Smarts and strength rule the day for Williams on D. You simply aren't going to go through him, and his block and steal numbers reflect what the tape says: he is most often in the right place at the right time.


"I've never really believed in positions much because in this league nowadays it's not what you can play on offense it's what you can play on defense," Williams said. "No matter how big you are or how small you are, if you can guard multiple positions and be versatile, I feel like you have a place in this league. So for me, it's just been about showing I can defend 2-5, and even switch onto smaller point guards and be better at that, it's still something I can improve on."

Williams is also a high-level competitor. With the numbers he put up in college, he could have easily sat out of a lot of the combine activities in Chicago this year, as a lot of players in his position choose to do. But as Williams explained to reporters on Saturday, he does not want to let an opportunity to compete pass by.

"I love basketball, I want to play. You think about five-on-five, you won't be able to play until Summer League," Williams said. "If you have that competitive edge in you, you want to play, you're going to play no matter who it is. Those guys are talented players, they're high-level college basketball players that are trying to get into the league as well. I've always said I'm not going to shy away from competition."

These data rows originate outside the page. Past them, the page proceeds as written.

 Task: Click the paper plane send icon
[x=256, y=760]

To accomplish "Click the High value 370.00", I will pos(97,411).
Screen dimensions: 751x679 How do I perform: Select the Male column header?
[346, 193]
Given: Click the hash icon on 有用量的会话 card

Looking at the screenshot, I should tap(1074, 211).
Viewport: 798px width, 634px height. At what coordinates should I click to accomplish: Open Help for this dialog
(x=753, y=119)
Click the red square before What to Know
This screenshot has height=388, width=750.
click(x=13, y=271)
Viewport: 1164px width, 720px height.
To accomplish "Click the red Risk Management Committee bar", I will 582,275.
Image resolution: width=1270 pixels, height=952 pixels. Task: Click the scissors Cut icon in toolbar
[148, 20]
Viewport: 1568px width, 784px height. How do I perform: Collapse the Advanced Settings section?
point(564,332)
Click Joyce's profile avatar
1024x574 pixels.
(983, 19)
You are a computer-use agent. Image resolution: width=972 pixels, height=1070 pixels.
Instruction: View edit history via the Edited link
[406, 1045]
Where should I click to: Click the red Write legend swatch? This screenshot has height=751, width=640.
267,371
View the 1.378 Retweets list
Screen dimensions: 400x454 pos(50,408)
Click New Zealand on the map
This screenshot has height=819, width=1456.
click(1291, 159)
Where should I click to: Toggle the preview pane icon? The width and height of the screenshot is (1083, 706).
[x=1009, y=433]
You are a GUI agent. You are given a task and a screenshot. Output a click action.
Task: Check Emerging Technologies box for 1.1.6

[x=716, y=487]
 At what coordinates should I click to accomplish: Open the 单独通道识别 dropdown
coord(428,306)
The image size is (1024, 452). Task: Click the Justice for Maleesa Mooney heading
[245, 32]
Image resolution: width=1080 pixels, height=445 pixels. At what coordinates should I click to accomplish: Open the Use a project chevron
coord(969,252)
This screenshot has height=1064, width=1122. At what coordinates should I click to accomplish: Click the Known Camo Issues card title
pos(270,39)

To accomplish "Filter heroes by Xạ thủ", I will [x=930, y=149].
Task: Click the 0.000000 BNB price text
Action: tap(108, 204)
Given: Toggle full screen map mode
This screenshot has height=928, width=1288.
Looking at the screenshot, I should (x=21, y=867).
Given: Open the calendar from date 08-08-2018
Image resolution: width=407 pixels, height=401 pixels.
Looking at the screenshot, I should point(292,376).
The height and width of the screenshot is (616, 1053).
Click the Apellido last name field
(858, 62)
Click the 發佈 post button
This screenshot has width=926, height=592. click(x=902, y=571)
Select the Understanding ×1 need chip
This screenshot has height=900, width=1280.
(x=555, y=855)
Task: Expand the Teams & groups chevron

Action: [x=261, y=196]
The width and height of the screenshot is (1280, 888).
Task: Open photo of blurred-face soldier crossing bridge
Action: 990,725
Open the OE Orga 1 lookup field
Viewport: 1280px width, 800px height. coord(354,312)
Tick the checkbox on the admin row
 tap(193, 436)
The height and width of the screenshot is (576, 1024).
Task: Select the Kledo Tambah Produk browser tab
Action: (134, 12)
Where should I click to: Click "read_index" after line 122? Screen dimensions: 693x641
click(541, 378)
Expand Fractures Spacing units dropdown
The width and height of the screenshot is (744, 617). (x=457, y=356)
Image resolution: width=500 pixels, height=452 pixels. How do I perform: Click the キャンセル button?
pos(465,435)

"I wanted to show I improved on my perimeter defensive abilities, as well as how great of a teammate I am with guys I may not have played with, as well as showing it doesn't matter what [draft] range you're in, you're going to be able to play against no matter who it is. You're going to compete with these guys in workouts, why can't you do it at the combine?"

Are the Sixers the team where he'll be able to make the leap as a shooter, opening up the rest of his game? That's a tougher case to make. A perfect situation for Williams would involve him playing next to a guard with pull-up equity, and boy is Ben Simmons far from that. If you can't turn Williams loose as a roll man with playmaking and scoring ability, it is going to be hard to maximize his offensive potential. He will be a tricky player to fit within their star-studded core. Who is he a natural fit next to on this roster?

But in many ways, he is the sort of player the Sixers claim to covet. He is experienced, intelligent, productive, and is still extraordinarily young for an outgoing junior, with his 21st birthday coming this November.

Williams is not a guy you plug into the Sixers lineup with ease. But he is the sort of player who will reward any team he plays for with hard work and intelligence, and his history suggests the Sixers would be wise to bet on that combination.